The system collects data from 700 observation gauges spread throughout the country – often placed in challenging terrain – to create simulations and models that can better prepare residents and officials.

Drones are increasingly being employed to record precise image data that planners can use to prevent and forecast floods and assess damage afterwards.

The Malaysian Space Agency uses drones and two satellites – with a third planned to be launched in 2025 – to identify areas that are prone to flooding before the rainy season starts. The agency’s integrated disaster-management system and the satellite image-based information and logistics system known as eBanjir directly assist DID in its flood management initiatives.

Brazil is similarly leveraging data through its Waterproofing Data mobile phone app, developed locally in March 2022 in collaboration with researchers from Germany and the UK.

The app allows community members to become citizen scientists by recording rainfall and flood impact assessments that can be used to plan for or prevent serious flooding. The app is currently in use across 20 municipalities, and the research team behind the platform is seeking to deploy it in other countries around the world.

The use of higher-quality and larger volumes of data means that artificial intelligence can help forecast when floods might occur, enabling the construction of more targeted flood-resistant infrastructure. For instance, researchers at Stanford University in the US are using machine learning to track atmospheric patterns and predict when precipitation will trigger flooding.

Flood-proof food

In addition to uprooting people, flooding imperils food security in the short term by destroying infrastructure, cropland and livestock, and damaging water resources and sanitation in the months that follow.

To counter this, planting more resilient crops could help smallholder farmers who have lost an estimated $21bn in agricultural products and livestock to flooding over the past decade, second only to droughts.

Researchers are using genetic tools to breed the gene responsible for flood tolerance called Sub1. Use of the resulting flood-resistant rice, which yielded 60% more rice than standard varieties in a controlled experiment, could go a long way towards reducing the 4m tonnes of rice that are lost to floods each year.

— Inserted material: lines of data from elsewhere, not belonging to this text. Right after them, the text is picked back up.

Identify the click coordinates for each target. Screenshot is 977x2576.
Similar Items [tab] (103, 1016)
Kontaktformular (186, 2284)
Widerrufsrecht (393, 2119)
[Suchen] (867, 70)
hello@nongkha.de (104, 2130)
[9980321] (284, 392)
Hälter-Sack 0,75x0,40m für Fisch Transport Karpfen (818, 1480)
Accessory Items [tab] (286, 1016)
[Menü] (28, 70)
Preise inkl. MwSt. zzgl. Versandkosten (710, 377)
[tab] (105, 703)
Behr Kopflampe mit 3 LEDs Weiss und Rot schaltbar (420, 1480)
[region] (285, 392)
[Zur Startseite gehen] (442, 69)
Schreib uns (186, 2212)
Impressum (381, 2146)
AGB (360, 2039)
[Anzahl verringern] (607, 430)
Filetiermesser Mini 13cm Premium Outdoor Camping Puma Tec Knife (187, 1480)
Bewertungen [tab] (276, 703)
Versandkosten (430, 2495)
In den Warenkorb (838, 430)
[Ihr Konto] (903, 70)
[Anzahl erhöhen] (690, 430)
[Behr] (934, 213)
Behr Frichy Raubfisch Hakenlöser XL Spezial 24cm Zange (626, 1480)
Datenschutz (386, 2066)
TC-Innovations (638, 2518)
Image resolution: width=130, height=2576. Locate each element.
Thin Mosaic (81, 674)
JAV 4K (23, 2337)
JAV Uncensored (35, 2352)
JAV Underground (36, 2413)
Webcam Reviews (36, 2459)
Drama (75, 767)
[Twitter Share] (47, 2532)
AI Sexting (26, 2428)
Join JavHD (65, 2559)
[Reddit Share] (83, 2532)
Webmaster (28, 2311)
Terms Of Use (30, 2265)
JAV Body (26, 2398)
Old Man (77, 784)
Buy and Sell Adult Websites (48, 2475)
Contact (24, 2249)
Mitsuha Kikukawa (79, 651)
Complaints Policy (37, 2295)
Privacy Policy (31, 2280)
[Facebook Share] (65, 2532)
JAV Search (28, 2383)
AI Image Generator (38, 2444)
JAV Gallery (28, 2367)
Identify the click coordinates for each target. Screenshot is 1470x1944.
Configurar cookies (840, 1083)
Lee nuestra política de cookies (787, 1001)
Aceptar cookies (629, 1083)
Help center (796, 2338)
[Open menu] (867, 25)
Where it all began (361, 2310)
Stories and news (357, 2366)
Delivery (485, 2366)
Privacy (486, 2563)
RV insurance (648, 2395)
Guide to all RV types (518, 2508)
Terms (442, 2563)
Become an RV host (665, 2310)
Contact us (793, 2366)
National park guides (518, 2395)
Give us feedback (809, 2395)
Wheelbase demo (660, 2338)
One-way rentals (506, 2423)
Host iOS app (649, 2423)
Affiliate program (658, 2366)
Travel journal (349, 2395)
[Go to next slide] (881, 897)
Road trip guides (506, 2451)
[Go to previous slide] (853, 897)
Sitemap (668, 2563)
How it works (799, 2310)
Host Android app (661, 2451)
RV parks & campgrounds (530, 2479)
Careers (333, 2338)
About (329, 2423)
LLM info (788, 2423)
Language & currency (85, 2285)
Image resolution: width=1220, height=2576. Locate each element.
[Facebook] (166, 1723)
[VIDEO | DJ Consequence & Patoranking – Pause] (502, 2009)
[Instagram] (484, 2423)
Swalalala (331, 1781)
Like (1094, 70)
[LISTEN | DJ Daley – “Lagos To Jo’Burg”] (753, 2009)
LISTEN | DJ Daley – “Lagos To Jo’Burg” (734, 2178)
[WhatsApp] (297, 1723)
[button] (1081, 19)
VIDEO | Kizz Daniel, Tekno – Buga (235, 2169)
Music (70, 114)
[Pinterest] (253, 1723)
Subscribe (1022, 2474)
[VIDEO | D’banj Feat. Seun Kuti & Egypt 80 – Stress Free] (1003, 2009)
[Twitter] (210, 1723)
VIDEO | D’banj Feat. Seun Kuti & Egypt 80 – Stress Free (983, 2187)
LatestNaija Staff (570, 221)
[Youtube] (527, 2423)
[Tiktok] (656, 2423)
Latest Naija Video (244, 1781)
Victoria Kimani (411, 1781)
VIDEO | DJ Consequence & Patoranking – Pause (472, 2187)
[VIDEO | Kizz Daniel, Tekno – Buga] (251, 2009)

Over the past decade, farmers in the Philippines have widely adopted Submarino rice, a strand that does not die when it is submerged under water for up to 14 days.

Other subsistence farmers are turning to an old practice of using floating farms to secure their crop yields amidst rising sea levels.

More than 6000 farmers in the deltas of south-western Bangladesh – which are already underwater for eight to 10 months of the year, up from five months a year roughly 200 years ago – are using the practice to grow fruits and vegetables on rafts made from invasive hyacinths.

Farmers in Mexico also revived the use of chinampas (farm islands) – long, narrow strips of land over shallow lakes near Mexico City that are anchored to the lake floor with a native willow tree – to meet agricultural demand when traditional markets closed during the Covid-19 pandemic.

Developed by the Aztecs more than 700 years ago, chinampas are highly fertile growing fields that accommodate a range of production, from fruits and vegetables to eggs and honey. They have the added benefit of meeting their water needs directly from the lakes themselves.